How do you review Vanilla? A baked potato? The color “Off-white”? Something that seems so unoriginal yet is so common because people still enjoy it. It’s a sort of “Effective Banality”. That’s what Tempus feels like for board gaming. Its mechanics seem so plain that I’m never excited going “Into” a game of Tempus but its theme is executed with such elegant mechanics that I always enjoy it. It’s like being given a bowl of vanilla ice cream after dinner; even if you wouldn’t have specifically gone out of your way try and acquire some, it’s still enjoyable.

Tempus does the seemingly improbably and makes a Civilization builder game elegant. The initial surprise immediately subsides when Martin Wallace is revealed as the designer.
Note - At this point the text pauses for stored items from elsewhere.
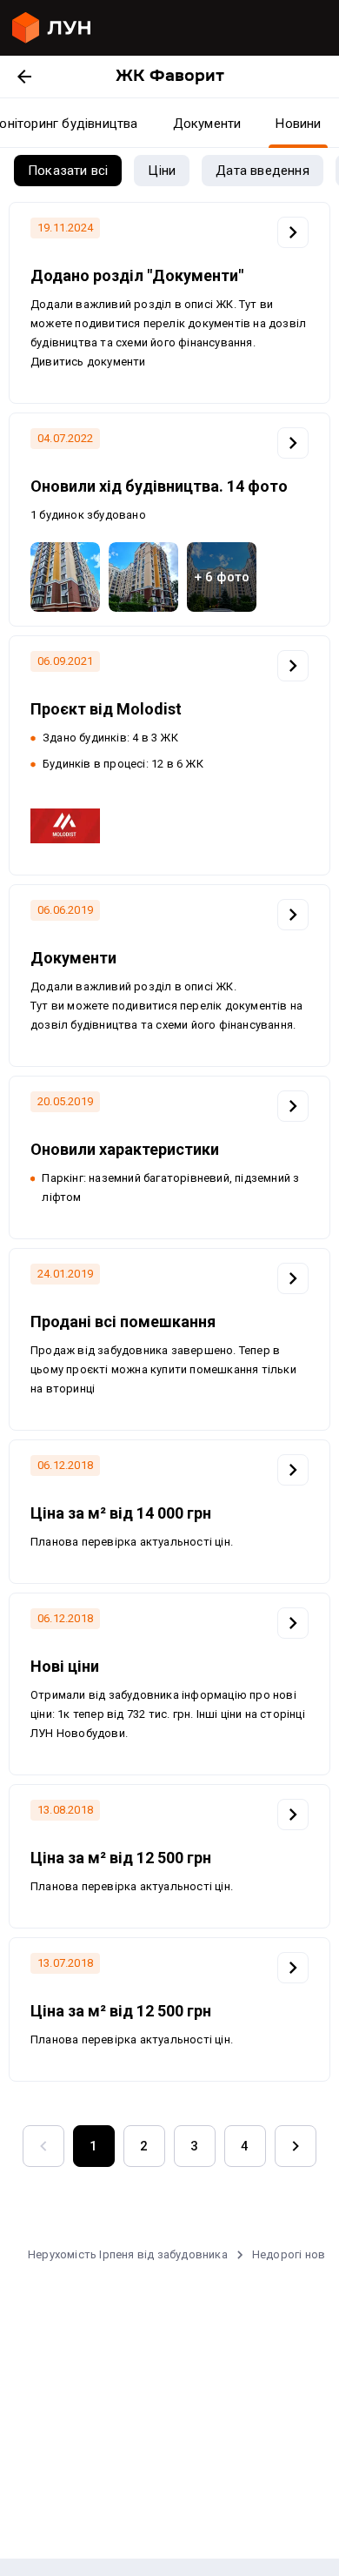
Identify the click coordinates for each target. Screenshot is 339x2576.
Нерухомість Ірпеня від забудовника (128, 2254)
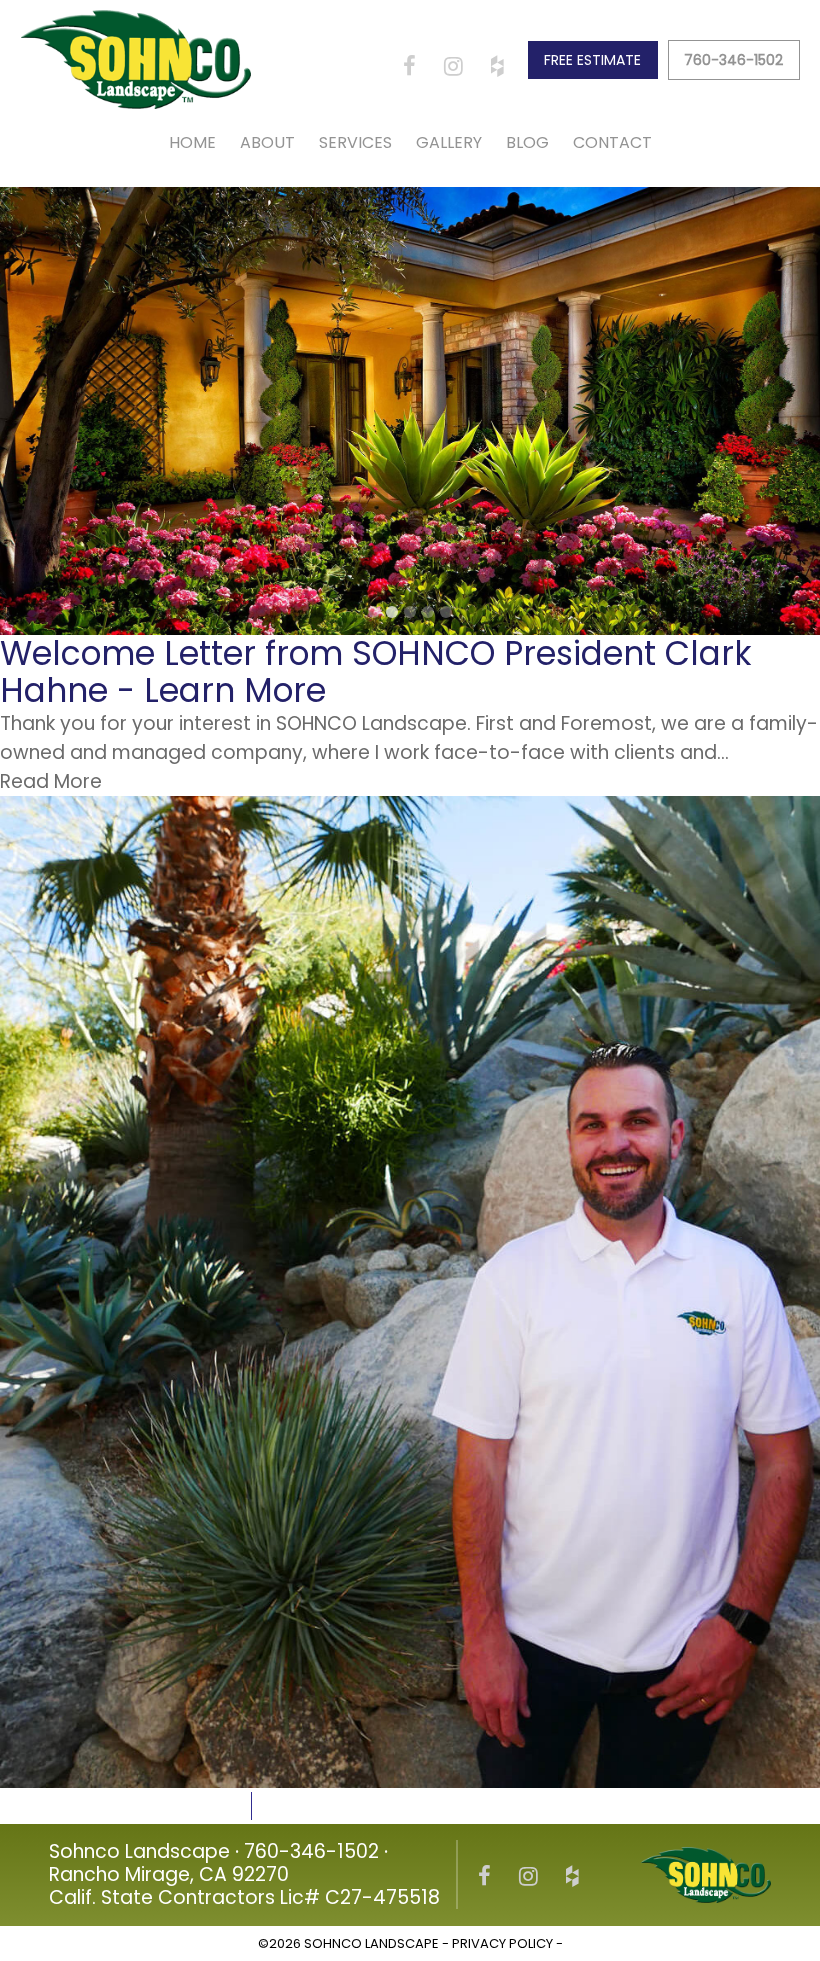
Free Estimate (592, 60)
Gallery (449, 142)
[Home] (136, 59)
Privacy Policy (502, 1943)
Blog (527, 142)
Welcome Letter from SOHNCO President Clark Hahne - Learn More (376, 672)
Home (192, 142)
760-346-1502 (733, 60)
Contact (612, 142)
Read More (51, 781)
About (267, 142)
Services (355, 142)
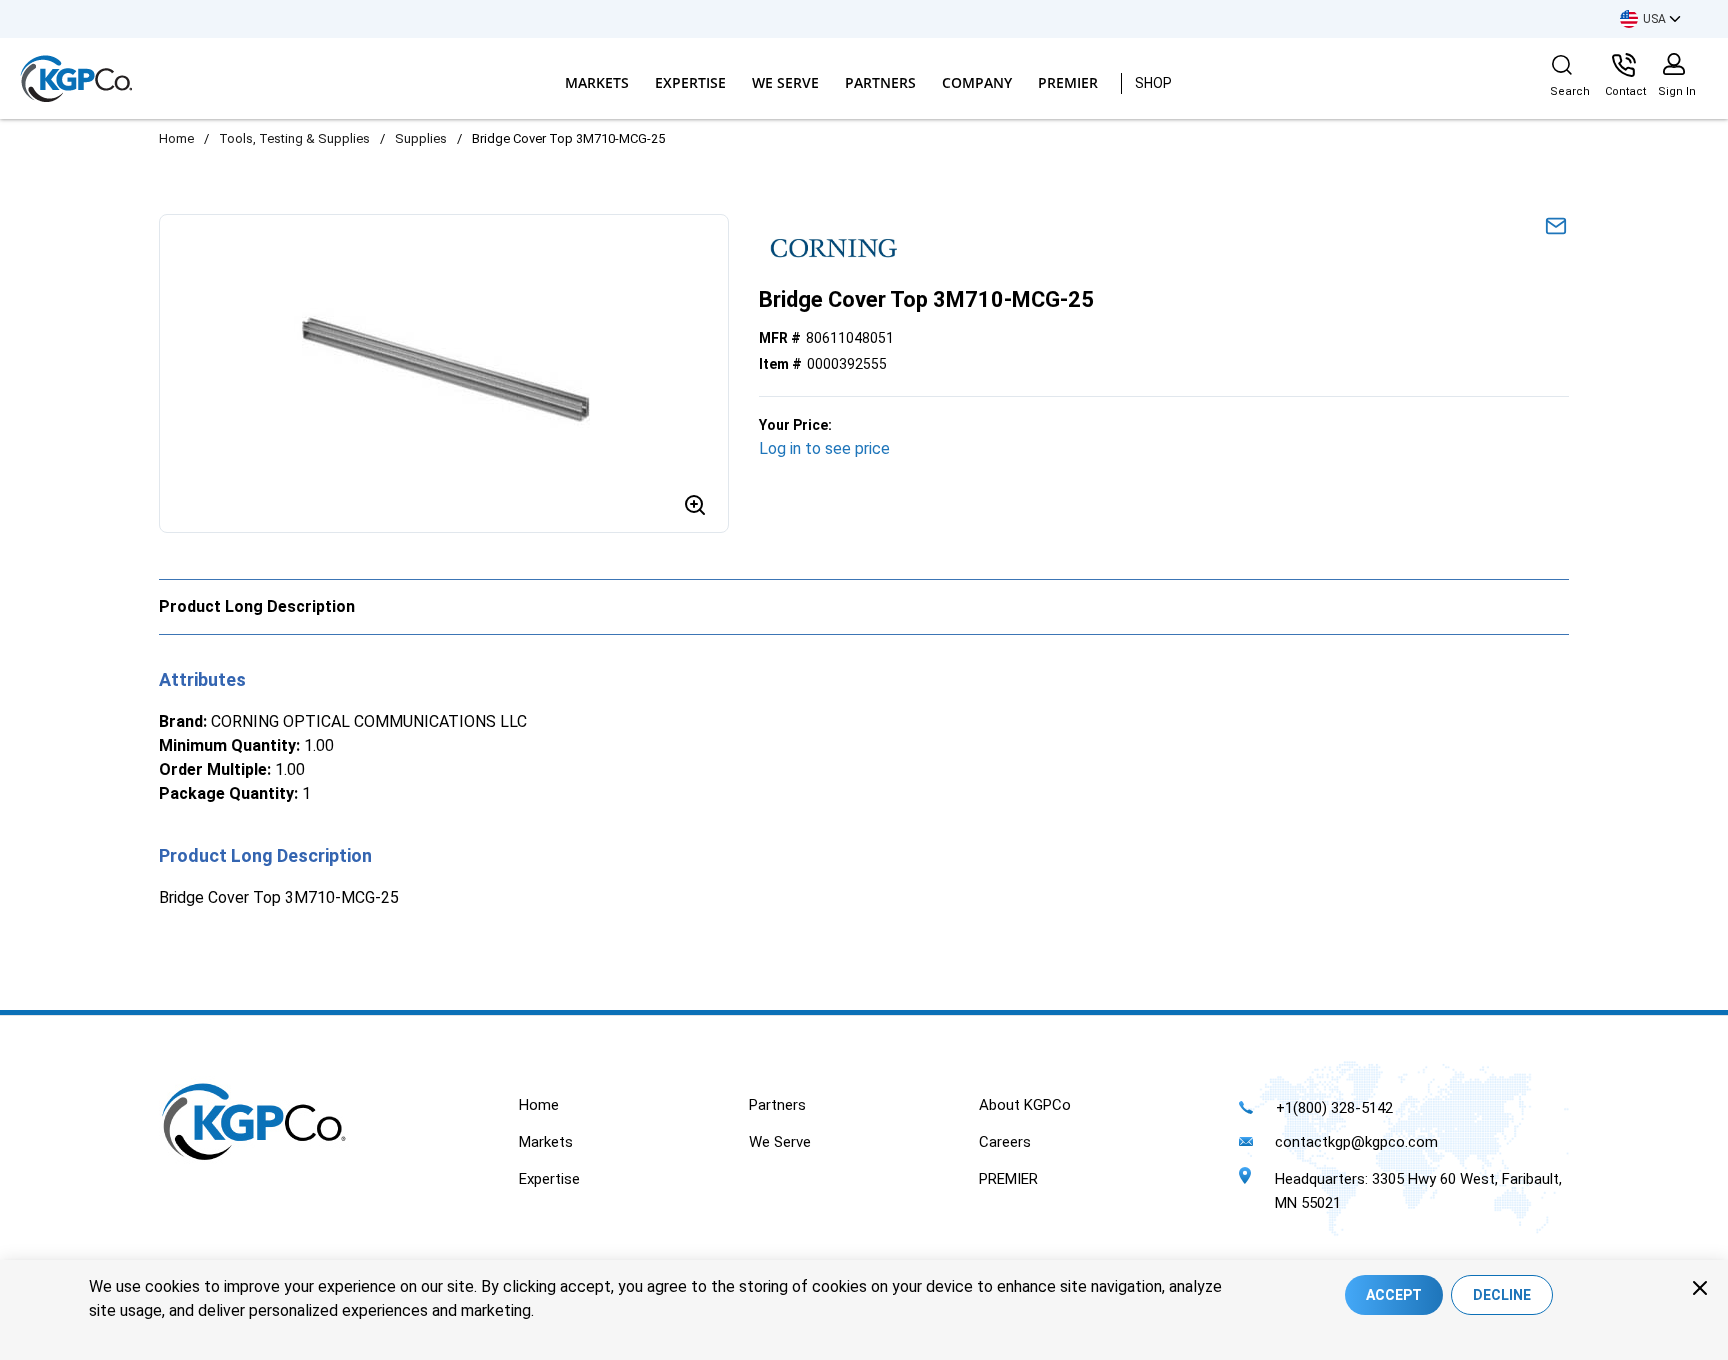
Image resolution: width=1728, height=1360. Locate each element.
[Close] (1700, 1288)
If anyone can make a Civ style board game elegant it’s him. The mechanics and components are enough to get the gameplay to come through as desired but not enough to overwhelm. The random cards offer enough unknown variables to keep the game interesting and varied.

The thematically odd but mechanically functional way that progressing through eras works encourages player to think multiple turns ahead. At the end of each turn the player with the most population on a particular terrain type advances an “Extra” step. Like I said, thematically bizarre but it just works.

I feel that if anything encapsulated Tempus it would be the saying it “Just works”. You quickly develop plans and start to care about spreading your population around the map. Civilizations in your area are immediately distrusted. Plans are made to try to take certain territories on certain turns, it just takes a quick glance at the board to try to figure out which turns are best to plan for. The fixed number of population tokens and cities also meant that victory points are finite.

Runaway leaders rarely happen because cities and population reproduction need to be carefully planned all the way to the last turn. There’s rarely any significant amount of frustration caused by early compounding leads.

At the end of they day you’ve cultivated and spread a civilization across a large area, and you’ve done so without books full of glossaries or appendixes. You just started with a few simple rules and kept going, one step at a time. That’s what the game does that’s valuable, being vanilla is ok as long as there’s still a reason to exist. Tempus gives you a game with the joy of spreading Civilization but without the rules of other games it’s like. It’s thematically loose, moderately exciting, but elegantly executed.